パターン6: 空間の座標軸上で等距離になる点を求める
こんな問題で使う
「$x$ 軸(または $y$ 軸、$z$ 軸)上にあって、2点 $\mathrm{A}$、$\mathrm{B}$ から等しい距離にある点を求めよ」という問題。
解法の手順
- 求める点を、軸上にあることを利用して、1つの文字だけで表す(例: $x$ 軸上なら $\mathrm{P}(x,0,0)$)。
- 根号のままだと扱いにくいので、$\mathrm{PA}=\mathrm{PB}$ の代わりに $\mathrm{PA}^2=\mathrm{PB}^2$ という式を作る。
- 両辺を展開・整理し、1次方程式(文字が1つ)にして解く。
具体例
$x$ 軸上にあって $\mathrm{A}(1,2,2)$、$\mathrm{B}(3,0,-2)$ から等距離にある点 $\mathrm{P}(x,0,0)$ を求めます。
$\mathrm{PA}^2 = (x-1)^2+2^2+2^2 = (x-1)^2+8$
$\mathrm{PB}^2 = (x-3)^2+0^2+(-2)^2 = (x-3)^2+4$
$\mathrm{PA}^2=\mathrm{PB}^2$ より $(x-1)^2+8=(x-3)^2+4$ を展開すると $x^2-2x+9=x^2-6x+13$、整理すると $4x=4$ なので $x=1$。したがって $\mathrm{P}(1,0,0)$ です。
パターン7: 3点を通る平面の方程式を求める
こんな問題で使う
「3点 $\mathrm{A}$、$\mathrm{B}$、$\mathrm{C}$ を通る平面の方程式を求めよ」という問題。
解法の手順
- 平面上の2つのベクトル $\overrightarrow{\mathrm{AB}}$、$\overrightarrow{\mathrm{AC}}$ を成分で求める。

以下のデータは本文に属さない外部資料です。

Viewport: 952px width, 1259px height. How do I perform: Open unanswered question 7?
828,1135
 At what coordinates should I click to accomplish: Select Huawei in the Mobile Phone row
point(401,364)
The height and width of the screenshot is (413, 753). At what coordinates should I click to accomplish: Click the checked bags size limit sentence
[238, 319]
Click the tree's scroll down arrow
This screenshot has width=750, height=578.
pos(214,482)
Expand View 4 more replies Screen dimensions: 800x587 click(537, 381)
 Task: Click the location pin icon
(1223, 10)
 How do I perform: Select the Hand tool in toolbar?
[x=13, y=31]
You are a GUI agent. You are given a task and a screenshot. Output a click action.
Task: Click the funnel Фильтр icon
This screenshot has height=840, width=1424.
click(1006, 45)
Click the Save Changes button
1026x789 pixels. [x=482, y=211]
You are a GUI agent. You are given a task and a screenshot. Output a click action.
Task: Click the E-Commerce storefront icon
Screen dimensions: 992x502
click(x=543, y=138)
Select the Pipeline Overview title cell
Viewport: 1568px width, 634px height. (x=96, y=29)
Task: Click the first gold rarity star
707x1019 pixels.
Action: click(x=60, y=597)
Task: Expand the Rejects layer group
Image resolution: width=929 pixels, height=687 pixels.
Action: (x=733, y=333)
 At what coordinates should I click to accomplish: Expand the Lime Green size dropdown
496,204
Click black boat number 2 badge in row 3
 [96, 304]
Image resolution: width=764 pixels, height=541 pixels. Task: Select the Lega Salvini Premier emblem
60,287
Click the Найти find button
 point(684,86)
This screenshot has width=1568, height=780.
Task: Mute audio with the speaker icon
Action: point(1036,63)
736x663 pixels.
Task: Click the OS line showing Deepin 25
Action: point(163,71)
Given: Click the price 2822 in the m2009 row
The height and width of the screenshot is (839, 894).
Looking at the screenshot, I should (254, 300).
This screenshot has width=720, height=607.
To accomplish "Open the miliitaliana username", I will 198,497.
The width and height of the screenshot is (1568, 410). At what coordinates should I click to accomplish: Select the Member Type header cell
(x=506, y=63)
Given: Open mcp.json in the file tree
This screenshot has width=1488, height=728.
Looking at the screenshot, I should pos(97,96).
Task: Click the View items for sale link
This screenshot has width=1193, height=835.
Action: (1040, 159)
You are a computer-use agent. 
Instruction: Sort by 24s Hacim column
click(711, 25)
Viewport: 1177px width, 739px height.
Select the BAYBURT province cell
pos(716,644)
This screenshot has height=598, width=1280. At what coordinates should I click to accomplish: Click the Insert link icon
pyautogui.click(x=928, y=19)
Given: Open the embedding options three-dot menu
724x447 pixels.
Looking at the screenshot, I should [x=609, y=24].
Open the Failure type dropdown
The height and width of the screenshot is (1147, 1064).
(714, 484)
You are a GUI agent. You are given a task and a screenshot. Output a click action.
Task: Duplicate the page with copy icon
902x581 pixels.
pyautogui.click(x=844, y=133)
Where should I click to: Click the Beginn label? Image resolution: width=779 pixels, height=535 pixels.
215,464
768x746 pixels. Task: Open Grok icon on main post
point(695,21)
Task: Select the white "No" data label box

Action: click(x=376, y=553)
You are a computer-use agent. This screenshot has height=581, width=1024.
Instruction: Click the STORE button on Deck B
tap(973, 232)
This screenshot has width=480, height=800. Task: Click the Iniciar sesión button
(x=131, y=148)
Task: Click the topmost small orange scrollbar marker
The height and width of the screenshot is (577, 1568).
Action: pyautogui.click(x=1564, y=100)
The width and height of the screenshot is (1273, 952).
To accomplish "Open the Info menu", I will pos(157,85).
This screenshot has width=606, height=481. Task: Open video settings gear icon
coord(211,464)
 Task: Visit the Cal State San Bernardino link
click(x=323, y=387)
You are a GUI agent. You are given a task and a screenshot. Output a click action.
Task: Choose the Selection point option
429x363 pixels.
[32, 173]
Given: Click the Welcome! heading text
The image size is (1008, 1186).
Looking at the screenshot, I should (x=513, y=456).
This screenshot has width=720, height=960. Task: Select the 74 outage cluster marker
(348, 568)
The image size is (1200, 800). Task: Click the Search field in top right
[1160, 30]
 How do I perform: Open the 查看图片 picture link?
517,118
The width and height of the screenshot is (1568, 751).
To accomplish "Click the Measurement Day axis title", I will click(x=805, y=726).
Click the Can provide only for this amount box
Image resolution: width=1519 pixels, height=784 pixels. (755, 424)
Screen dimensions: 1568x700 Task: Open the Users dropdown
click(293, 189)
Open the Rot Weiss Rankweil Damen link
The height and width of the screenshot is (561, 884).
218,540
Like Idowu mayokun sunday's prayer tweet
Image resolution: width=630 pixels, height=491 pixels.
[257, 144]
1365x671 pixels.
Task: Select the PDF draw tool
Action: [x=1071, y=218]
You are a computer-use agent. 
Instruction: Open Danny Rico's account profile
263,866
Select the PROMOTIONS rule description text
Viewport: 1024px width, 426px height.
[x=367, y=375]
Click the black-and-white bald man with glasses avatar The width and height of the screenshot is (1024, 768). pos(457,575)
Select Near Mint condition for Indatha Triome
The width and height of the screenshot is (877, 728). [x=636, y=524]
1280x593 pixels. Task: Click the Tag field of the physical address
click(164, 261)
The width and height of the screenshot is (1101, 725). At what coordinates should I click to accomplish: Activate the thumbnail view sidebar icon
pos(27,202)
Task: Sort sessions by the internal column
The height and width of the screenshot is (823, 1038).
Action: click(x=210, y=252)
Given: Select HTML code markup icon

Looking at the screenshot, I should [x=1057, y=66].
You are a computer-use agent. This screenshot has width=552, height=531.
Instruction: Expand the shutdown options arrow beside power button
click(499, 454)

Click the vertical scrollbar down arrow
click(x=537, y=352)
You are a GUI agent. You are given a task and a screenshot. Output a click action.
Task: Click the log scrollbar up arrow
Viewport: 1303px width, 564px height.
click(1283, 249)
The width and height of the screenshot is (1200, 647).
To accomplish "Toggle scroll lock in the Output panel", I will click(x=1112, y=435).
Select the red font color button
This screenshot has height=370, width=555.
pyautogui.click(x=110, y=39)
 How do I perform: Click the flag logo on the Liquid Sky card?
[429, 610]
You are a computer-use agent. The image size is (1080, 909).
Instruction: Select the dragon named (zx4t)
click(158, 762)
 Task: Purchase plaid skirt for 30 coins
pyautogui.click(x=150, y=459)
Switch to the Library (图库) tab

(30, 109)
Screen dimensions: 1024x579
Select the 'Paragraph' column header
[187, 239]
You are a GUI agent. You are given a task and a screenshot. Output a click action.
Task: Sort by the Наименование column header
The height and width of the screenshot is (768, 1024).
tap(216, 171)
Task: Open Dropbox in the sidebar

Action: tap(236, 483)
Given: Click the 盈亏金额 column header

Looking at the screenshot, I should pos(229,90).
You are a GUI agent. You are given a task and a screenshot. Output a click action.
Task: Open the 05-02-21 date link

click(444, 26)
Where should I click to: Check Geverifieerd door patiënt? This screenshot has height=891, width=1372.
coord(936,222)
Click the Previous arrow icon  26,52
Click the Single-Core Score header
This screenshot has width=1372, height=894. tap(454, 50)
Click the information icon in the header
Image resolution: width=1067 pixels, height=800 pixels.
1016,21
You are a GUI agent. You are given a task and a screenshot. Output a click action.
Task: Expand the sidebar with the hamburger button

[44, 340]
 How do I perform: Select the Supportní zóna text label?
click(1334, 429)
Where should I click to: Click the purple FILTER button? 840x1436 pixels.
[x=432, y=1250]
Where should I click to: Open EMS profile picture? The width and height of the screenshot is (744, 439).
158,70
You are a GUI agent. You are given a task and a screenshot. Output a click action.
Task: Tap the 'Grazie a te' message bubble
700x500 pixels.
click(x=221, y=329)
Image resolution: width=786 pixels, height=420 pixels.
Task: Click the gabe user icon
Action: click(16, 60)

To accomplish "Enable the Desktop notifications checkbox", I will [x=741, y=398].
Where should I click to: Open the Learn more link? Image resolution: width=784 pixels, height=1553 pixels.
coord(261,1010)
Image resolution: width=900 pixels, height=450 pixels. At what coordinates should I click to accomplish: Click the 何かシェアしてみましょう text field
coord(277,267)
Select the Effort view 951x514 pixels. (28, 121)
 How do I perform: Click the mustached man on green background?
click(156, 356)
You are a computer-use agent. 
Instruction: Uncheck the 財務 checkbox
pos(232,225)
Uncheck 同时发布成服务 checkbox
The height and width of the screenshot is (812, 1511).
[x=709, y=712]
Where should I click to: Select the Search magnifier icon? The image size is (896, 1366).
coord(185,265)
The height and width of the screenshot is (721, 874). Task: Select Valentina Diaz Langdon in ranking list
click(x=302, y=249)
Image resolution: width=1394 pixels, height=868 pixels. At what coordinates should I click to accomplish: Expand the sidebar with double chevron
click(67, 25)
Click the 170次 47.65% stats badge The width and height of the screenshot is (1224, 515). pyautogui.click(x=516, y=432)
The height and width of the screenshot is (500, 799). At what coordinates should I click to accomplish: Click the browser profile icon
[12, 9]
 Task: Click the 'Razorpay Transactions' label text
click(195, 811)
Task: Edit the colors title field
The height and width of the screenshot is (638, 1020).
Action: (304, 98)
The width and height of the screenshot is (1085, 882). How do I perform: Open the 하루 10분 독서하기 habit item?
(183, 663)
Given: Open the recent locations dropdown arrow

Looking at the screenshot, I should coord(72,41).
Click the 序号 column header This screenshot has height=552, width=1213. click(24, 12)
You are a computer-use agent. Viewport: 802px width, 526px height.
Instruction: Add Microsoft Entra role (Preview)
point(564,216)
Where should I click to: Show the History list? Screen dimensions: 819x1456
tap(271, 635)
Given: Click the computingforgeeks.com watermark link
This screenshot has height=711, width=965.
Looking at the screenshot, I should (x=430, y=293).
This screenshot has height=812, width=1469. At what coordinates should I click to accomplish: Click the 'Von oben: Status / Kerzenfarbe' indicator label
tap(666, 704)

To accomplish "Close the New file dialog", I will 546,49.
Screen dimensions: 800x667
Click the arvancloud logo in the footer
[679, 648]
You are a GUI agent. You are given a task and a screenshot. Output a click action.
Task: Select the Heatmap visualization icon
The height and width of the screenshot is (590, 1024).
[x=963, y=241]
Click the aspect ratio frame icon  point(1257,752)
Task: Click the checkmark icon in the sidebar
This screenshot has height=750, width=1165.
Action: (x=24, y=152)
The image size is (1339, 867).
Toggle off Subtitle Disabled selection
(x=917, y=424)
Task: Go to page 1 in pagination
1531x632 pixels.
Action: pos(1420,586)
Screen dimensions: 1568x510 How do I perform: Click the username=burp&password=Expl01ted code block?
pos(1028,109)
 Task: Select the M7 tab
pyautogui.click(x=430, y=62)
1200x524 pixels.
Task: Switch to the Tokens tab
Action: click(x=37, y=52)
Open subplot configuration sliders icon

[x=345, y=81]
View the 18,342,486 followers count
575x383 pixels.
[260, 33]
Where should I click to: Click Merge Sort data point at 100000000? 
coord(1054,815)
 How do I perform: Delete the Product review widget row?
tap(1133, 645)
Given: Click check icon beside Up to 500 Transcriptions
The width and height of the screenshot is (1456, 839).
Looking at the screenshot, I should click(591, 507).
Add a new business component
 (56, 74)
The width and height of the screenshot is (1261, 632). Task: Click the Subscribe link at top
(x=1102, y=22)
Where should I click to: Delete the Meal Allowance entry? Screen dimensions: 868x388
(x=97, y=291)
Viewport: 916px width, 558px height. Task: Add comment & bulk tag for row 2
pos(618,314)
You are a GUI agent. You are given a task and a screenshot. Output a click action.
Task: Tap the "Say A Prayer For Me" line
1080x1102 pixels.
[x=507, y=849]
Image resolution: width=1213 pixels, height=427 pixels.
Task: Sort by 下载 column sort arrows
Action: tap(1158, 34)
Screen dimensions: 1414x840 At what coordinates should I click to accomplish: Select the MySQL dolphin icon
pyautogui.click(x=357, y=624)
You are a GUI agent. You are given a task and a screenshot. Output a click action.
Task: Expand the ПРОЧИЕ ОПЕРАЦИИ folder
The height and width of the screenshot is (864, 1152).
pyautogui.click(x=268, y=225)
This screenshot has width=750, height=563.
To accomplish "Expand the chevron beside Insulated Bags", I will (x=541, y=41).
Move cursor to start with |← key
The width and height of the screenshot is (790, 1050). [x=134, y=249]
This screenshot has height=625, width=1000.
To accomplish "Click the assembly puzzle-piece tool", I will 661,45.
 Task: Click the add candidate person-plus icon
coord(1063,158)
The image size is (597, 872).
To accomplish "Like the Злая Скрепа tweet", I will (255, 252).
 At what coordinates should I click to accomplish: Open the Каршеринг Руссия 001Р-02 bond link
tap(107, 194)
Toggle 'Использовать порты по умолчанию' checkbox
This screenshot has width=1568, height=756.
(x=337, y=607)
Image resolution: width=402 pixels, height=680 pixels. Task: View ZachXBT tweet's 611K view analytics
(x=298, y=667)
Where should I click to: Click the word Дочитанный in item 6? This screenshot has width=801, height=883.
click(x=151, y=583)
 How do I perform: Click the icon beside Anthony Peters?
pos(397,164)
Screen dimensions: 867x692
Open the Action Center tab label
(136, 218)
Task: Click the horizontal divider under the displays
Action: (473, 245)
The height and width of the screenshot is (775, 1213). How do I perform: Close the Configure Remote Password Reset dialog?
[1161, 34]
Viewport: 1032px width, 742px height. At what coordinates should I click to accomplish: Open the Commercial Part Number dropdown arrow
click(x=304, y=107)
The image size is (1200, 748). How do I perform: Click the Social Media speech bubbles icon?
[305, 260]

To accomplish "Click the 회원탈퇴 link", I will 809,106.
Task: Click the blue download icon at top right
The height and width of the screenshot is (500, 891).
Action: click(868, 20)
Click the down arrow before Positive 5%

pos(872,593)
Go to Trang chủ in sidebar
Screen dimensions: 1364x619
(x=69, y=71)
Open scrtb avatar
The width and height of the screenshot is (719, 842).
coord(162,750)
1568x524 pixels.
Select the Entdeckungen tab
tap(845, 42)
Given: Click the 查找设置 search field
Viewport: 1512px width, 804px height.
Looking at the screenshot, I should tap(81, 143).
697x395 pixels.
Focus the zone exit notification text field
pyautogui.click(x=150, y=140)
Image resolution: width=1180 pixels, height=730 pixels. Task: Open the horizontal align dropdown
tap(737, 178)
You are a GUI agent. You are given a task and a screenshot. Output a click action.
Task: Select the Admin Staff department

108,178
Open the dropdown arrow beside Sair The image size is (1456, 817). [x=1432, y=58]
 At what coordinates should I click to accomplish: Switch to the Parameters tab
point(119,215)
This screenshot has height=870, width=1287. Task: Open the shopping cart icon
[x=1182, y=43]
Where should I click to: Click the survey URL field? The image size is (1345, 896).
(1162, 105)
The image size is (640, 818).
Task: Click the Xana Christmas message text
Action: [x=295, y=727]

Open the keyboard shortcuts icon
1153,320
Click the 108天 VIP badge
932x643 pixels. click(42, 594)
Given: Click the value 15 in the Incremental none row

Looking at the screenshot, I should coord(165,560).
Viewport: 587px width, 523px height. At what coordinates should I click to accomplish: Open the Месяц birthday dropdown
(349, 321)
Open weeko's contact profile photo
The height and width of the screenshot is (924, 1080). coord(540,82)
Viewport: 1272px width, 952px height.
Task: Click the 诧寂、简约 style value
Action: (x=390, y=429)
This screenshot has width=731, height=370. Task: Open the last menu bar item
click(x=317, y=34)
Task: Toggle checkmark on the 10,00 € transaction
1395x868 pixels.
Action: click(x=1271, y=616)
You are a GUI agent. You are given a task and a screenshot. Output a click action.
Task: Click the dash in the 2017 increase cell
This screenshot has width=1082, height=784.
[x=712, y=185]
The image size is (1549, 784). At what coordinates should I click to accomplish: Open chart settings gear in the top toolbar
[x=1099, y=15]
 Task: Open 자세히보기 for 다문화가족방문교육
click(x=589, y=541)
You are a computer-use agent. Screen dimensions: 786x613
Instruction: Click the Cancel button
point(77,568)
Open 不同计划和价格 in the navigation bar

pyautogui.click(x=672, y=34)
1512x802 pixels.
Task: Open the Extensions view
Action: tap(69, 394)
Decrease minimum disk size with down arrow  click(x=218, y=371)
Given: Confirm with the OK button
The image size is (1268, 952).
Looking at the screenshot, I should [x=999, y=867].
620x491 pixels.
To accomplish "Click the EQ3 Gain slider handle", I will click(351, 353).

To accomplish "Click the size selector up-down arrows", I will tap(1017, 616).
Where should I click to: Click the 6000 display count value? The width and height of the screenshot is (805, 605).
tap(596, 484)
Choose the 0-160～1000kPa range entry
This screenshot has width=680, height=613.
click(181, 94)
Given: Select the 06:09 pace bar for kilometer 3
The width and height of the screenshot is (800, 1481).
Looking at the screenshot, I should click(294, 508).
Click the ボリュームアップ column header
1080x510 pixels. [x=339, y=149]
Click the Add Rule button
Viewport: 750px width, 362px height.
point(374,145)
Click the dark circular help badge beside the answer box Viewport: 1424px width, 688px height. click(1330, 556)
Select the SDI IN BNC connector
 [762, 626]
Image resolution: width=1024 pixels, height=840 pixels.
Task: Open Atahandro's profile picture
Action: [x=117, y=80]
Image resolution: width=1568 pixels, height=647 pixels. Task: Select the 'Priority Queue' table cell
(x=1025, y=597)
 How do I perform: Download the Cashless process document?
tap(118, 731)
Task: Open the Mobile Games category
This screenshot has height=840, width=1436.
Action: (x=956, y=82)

- 求める法線ベクトルを $\vec{n}=(a,b,c)$ とおき、$\vec{n}\cdot\overrightarrow{\mathrm{AB}}=0$、$\vec{n}\cdot\overrightarrow{\mathrm{AC}}=0$ という2つの式を連立させ、$a$、$b$、$c$ の比を求める(文字が3つ、式が2つなので、1つ値を仮定してよい)。
- 求めた法線ベクトルと、平面上の1点(たとえば $\mathrm{A}$)を使って、平面の方程式 $a(x-x_0)+b(y-y_0)+c(z-z_0)=0$ を作る。
具体例
$\mathrm{A}(1,0,0)$、$\mathrm{B}(0,1,0)$、$\mathrm{C}(0,0,1)$ を通る平面を求めます。$\overrightarrow{\mathrm{AB}}=(-1,1,0)$、$\overrightarrow{\mathrm{AC}}=(-1,0,1)$ より、$\vec{n}=(a,b,c)$ について $-a+b=0$、$-a+c=0$ なので $a=b=c$。$a=1$ とすると $\vec{n}=(1,1,1)$。点 $\mathrm{A}(1,0,0)$ を通るので、
$1(x-1)+1(y-0)+1(z-0)=0$
整理すると、$x+y+z=1$ という、覚えやすい形の平面の方程式が得られます。